Amplification and Bandwidth Recovery of Chirped Super-Gaussian Pulses by Use of Gain Shaping in Ytterbium-Doped Fiber Amplifiers

Abstract

We demonstrate a simple passive method to generate broadband chirped super-Gaussian pulses from high-gain ytterbium-doped fiber amplification system without obvious bandwidth degradation. By use of the inherent gain shaping effect of fiber amplifiers, pulses can recover the initial Super-Gaussian profile and bandwidth with large gain and optical signal-to-noise ratio (OSNR). In this method, fiber amplifier itself works as a spectral filter with flexible transmission profiles and gain, which can be optimized by pump power and fiber length.

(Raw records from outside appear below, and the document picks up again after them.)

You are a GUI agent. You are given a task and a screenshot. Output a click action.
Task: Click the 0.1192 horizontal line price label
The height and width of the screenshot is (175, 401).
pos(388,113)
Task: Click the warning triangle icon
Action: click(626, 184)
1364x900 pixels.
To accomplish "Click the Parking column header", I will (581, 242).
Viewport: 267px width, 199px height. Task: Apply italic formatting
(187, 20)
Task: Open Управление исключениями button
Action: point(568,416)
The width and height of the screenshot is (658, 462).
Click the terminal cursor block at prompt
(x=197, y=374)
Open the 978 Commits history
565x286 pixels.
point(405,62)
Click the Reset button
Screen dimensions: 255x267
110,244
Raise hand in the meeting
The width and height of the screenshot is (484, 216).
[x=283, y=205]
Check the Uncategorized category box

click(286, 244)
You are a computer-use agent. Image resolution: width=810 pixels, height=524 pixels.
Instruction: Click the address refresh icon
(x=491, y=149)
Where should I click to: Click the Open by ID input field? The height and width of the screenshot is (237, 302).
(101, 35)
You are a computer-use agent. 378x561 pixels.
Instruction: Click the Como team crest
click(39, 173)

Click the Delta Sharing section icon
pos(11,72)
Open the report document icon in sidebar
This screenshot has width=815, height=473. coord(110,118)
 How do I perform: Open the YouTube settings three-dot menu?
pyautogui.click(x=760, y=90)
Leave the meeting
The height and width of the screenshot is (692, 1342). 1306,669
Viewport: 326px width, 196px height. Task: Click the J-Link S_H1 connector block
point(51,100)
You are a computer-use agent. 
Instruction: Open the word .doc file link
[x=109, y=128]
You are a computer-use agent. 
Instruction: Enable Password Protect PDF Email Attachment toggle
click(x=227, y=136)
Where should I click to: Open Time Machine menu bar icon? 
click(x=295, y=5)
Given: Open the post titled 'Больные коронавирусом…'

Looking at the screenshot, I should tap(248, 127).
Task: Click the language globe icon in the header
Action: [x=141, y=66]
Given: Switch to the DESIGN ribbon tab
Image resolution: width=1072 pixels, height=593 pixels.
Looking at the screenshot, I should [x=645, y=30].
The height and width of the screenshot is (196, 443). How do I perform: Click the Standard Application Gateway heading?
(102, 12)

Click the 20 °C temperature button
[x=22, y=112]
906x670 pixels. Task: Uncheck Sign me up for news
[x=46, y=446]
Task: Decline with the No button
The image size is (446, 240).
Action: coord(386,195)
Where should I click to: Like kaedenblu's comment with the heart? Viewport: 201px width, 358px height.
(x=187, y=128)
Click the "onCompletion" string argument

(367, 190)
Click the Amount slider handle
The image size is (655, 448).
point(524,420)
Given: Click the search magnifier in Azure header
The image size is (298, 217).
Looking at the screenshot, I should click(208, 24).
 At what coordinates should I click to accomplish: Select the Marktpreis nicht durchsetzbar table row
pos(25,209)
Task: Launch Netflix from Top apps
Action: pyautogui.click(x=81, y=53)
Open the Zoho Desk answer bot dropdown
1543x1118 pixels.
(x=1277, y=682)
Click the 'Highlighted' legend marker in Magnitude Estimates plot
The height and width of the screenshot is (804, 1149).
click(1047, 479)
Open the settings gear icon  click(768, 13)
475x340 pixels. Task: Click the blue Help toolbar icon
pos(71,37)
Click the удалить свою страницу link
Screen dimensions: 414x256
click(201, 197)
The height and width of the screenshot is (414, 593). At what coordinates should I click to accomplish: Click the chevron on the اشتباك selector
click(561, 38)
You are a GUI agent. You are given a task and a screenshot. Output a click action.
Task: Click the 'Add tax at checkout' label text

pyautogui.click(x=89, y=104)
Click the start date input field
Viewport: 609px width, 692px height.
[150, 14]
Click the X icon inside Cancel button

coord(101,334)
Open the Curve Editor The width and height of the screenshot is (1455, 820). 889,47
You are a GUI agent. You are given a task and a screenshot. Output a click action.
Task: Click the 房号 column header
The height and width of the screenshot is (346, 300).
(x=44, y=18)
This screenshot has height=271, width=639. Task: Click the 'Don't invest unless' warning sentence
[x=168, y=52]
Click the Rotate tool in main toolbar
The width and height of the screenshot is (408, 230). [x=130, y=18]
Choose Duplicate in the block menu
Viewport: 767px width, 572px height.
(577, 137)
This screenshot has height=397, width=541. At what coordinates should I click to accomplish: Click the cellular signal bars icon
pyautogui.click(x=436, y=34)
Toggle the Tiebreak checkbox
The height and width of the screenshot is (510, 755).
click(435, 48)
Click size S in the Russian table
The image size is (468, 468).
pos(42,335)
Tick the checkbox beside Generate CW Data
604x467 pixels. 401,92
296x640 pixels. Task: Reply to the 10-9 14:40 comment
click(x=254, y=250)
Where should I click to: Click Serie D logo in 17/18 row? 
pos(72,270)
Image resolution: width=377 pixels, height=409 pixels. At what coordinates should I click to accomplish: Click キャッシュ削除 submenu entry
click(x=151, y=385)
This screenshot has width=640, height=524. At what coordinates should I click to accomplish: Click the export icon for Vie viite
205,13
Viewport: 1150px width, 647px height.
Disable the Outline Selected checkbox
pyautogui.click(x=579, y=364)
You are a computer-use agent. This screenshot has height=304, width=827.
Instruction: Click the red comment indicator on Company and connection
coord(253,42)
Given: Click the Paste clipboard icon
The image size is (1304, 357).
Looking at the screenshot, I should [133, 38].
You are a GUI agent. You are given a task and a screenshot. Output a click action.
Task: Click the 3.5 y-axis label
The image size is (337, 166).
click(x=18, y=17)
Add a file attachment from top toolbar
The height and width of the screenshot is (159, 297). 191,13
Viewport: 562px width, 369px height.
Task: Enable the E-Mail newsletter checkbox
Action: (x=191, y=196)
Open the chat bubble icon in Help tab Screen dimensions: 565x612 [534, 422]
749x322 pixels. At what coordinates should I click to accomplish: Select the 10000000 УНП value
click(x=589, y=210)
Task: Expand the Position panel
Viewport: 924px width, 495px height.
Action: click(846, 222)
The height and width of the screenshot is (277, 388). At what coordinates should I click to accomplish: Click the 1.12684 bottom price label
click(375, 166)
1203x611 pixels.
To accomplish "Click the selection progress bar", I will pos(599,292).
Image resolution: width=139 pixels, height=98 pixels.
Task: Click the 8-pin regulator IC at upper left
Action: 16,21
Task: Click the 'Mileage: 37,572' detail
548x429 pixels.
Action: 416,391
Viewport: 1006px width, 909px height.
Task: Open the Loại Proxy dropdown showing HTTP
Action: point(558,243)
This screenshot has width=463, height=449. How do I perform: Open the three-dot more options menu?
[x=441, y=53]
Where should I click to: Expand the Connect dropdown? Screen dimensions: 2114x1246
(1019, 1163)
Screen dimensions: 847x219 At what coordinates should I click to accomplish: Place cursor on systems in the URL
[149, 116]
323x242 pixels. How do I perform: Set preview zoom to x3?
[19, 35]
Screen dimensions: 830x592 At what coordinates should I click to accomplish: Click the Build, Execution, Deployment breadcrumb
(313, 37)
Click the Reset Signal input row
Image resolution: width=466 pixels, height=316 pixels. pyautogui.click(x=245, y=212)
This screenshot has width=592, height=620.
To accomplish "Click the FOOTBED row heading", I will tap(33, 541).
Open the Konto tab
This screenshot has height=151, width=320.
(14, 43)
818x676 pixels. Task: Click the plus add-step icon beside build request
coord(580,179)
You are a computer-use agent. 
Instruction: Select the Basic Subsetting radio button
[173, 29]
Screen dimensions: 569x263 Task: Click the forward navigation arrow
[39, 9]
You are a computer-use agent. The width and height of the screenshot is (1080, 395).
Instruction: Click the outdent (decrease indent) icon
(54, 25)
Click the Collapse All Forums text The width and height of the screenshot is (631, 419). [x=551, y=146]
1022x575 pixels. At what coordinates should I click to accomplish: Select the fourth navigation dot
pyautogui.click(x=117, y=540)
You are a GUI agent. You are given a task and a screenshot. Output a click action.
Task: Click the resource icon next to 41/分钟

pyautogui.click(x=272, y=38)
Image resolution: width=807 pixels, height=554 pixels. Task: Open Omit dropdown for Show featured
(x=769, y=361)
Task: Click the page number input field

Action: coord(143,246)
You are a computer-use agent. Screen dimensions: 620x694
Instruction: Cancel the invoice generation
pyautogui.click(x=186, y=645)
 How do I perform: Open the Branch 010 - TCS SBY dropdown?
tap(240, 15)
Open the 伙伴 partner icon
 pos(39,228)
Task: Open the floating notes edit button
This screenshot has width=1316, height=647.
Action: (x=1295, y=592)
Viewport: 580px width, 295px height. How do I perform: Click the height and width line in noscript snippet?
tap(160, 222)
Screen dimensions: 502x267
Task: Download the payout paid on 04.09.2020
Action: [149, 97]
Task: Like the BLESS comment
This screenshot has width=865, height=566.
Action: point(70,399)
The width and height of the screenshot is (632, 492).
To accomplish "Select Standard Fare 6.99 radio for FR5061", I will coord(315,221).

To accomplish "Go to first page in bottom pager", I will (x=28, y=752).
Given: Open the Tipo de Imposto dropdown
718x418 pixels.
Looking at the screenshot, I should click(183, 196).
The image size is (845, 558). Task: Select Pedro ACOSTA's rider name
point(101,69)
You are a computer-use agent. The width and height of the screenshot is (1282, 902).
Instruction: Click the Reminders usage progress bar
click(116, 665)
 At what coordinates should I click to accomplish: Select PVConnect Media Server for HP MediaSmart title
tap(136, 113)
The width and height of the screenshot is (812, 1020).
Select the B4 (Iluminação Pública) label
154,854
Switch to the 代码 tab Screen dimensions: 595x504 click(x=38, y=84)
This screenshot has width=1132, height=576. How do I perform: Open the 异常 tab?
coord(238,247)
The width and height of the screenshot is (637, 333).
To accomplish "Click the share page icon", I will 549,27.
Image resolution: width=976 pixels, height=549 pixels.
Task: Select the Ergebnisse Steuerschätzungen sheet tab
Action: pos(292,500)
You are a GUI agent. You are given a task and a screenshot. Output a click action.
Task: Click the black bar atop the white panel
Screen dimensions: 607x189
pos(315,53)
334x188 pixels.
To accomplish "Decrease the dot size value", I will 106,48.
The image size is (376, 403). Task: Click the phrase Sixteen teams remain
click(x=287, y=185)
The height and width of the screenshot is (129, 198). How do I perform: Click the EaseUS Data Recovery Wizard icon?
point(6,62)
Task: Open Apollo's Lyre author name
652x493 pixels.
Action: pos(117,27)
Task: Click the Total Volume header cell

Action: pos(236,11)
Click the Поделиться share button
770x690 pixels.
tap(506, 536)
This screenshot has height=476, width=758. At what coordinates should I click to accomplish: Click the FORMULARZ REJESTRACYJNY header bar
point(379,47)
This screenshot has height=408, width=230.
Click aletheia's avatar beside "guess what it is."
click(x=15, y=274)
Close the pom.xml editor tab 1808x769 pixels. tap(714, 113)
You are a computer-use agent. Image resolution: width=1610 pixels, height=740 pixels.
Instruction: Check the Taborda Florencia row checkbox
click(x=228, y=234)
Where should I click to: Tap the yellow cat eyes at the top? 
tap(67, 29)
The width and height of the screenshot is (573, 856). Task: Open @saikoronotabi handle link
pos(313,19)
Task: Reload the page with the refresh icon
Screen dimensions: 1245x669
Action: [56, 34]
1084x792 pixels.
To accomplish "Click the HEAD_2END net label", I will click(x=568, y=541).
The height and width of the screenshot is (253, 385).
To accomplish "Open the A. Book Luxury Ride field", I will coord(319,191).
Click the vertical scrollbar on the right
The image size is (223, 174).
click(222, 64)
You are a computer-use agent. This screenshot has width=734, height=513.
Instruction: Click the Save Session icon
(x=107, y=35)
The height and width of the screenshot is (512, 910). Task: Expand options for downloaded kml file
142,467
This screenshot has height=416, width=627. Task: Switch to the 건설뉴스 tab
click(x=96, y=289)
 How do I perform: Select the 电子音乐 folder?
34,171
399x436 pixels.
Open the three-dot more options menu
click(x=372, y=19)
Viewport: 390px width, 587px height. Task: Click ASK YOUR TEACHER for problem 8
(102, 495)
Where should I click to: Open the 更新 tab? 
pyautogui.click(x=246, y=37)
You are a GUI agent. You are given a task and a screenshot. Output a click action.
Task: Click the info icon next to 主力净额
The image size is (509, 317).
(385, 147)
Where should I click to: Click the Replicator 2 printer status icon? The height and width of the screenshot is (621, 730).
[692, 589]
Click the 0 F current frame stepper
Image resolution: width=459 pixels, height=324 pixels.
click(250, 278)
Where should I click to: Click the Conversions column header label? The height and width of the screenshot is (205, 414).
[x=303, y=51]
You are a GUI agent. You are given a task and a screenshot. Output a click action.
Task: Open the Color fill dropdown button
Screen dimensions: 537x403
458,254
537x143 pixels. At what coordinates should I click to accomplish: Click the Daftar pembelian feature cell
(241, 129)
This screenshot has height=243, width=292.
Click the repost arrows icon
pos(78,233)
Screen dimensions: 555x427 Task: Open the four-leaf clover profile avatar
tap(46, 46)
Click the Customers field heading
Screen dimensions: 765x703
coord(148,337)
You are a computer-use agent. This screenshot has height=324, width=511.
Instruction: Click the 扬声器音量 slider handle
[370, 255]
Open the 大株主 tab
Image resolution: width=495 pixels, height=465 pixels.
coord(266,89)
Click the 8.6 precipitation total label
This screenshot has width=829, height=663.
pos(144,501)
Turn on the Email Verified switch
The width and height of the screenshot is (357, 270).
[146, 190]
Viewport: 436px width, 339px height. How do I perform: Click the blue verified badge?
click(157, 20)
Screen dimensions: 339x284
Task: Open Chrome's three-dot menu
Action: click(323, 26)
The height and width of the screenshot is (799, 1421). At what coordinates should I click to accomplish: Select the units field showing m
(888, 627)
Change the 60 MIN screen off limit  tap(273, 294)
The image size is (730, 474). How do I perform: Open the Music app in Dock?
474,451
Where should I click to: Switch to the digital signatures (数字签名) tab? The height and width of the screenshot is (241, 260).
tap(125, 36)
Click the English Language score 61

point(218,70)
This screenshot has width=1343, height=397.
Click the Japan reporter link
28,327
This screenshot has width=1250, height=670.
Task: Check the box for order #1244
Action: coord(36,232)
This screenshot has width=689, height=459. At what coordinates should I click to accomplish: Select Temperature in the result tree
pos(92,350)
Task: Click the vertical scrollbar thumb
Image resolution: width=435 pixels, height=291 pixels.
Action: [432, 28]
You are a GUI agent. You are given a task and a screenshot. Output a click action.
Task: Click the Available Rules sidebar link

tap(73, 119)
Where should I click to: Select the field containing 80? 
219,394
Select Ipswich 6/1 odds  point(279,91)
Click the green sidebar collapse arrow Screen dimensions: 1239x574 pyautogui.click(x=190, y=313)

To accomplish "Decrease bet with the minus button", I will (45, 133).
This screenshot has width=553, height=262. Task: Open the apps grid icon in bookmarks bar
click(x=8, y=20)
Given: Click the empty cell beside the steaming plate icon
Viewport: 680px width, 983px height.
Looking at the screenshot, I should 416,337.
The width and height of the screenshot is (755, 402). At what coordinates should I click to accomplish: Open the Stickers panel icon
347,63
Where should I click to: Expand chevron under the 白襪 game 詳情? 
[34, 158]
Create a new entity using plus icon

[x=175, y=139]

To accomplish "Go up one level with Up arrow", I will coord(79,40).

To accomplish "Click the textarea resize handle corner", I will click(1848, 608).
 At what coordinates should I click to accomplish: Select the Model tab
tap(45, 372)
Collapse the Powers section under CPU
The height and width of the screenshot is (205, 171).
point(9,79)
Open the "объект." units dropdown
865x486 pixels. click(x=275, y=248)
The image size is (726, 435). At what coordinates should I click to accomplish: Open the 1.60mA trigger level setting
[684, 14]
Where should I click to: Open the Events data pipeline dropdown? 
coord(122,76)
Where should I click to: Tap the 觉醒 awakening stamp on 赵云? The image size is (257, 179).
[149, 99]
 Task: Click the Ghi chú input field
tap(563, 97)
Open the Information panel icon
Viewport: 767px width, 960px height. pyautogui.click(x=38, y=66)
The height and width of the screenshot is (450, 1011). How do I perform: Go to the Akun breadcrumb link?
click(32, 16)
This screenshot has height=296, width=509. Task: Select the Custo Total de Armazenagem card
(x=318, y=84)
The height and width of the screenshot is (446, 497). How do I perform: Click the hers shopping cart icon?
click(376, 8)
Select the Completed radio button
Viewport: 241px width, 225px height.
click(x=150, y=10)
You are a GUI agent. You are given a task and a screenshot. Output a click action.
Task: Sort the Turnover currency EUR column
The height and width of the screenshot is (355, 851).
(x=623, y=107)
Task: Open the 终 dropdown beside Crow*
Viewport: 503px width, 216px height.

A spectrally resolved numerical model with amplified spontaneous emission (ASE) is developed for broadband ytterbium-doped double-clad fiber pulse amplifiers. In a proof-of-principle two-stage amplification system, with a shorter fiber preamplifier working in the gain-narrowing region as a pre-shaper, broadband Super-Gaussian pulses resemble themselves after the second amplification stage with the largest total gain and OSNR. Experimental results quantitatively confirm the numerical predictions. The proposed gain shaping method also provides a new way to compensate the pulse deformation and bandwidth narrowing in high-gain fiber chirped pulse amplification systems.